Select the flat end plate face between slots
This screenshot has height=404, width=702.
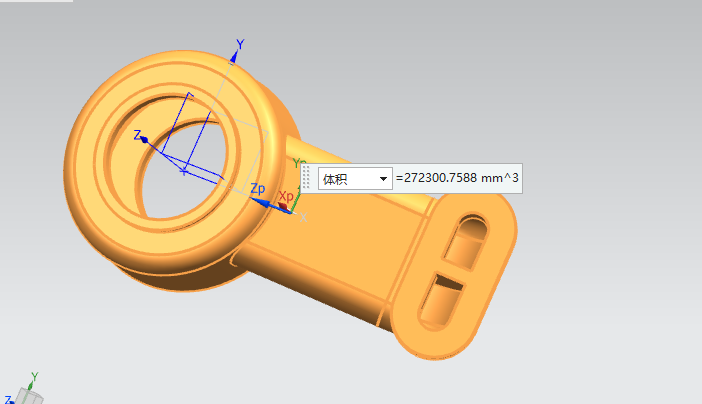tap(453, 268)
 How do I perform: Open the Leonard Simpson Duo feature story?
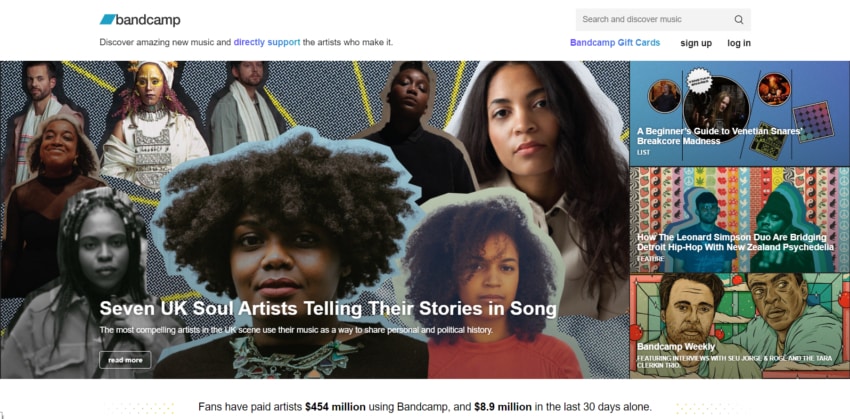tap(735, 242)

•••••

• WHAT YOU WILL DO: An exact copy of the material above is required, minus its images.

• OUTPUT BELOW:
Select the flat end plate face between slots
This screenshot has height=404, width=702.
tap(453, 268)
 How do I perform: Open the Leonard Simpson Duo feature story?
tap(735, 242)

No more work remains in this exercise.